BEGIN GIVEN ENTRIES
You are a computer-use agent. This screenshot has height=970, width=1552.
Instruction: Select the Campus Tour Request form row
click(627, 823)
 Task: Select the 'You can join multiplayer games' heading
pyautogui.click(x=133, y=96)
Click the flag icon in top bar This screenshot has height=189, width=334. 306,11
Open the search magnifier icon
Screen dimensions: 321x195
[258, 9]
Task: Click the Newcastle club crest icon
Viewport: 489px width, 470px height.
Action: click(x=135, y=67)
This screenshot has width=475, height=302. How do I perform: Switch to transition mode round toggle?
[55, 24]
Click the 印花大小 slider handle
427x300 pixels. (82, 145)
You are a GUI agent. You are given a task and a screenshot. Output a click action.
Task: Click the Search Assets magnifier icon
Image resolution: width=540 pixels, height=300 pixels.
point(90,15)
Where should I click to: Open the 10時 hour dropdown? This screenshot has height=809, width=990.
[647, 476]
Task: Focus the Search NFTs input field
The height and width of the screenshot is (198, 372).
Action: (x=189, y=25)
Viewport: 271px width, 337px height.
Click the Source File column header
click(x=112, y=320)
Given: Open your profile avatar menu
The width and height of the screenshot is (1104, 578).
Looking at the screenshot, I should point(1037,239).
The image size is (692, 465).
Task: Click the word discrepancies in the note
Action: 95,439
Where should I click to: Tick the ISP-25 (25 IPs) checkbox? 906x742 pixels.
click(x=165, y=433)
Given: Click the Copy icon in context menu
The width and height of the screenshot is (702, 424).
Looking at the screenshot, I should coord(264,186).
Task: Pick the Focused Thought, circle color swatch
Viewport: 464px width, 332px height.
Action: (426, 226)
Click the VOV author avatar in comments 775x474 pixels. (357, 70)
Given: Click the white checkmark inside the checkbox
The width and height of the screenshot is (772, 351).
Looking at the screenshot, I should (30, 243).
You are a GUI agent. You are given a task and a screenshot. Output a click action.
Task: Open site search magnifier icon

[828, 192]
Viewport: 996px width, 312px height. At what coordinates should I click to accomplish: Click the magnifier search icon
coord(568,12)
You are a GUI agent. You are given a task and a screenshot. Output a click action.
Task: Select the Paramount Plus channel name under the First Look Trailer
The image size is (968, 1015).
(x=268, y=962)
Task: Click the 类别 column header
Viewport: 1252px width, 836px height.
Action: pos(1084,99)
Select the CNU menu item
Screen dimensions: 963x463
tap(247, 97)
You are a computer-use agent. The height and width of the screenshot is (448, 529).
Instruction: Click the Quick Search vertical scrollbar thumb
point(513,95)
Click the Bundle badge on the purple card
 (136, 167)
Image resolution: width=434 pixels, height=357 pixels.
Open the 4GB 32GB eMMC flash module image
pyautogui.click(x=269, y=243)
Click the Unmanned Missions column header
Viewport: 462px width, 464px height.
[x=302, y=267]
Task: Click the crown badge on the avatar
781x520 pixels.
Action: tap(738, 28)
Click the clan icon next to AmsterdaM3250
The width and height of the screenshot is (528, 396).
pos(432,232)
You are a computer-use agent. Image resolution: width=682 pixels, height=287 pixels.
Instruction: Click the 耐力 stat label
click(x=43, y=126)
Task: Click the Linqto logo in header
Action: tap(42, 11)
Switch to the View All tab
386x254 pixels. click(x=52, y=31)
END GIVEN ENTRIES
**WORK INSTRUCTION:** I need each line of the entries that holds the string "computer" located and copied.

**YOUR RESPONSE:**
You are a computer-use agent. This screenshot has height=970, width=1552.
You are a computer-use agent. The height and width of the screenshot is (448, 529).
You are a computer-use agent. Image resolution: width=682 pixels, height=287 pixels.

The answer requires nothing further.